Zudem sei eRX Technologiepartner des größten Pilotprojekts unter der Leitung der Techniker Krankenkasse. Durch die Kooperation mit medatixx (Nummer zwei nach CompuGroup bei Software für Arztpraxen) habe man zudem einen großen Zugang zu Ärzten (rund 38.000 in Deutschland). Man sieht keinen anderen Player/Konzern, der an diese Aufstellung herankomme, was man auch bei Amazon beachten sollte. Amazon sei in den USA im Online-Arzneimittelvertrieb aktiv und sein Einstieg in Europa sei vermutlich nur eine Frage der Zeit.

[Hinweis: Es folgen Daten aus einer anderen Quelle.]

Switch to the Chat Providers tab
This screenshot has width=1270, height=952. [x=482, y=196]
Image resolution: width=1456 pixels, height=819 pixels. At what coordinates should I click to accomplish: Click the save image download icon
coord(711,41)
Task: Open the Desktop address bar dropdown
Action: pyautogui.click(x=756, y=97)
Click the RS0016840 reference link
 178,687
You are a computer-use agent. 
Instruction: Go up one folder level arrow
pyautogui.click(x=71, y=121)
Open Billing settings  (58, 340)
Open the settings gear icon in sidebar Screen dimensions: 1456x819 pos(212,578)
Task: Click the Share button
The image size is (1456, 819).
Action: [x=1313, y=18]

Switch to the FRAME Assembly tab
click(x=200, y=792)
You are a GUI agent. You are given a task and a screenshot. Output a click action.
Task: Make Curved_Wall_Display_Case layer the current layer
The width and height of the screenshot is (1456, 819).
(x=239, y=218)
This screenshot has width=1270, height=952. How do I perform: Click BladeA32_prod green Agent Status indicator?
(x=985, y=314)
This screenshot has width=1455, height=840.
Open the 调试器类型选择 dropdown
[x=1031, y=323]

Der Umsatz soll laut den Prognosen von 2019 bis 2022 von 1,569 Milliarden Franken auf 2,552 Milliarden Franken zulegen. Das angepasste Ergebnis je Aktie sieht man gleichzeitig von minus 6,04 Franken auf plus 2,50 Franken (geschätztes KGV: 143,8) steigen. Dividendenausschüttungen sehen die Schätzungen derzeit nicht vor.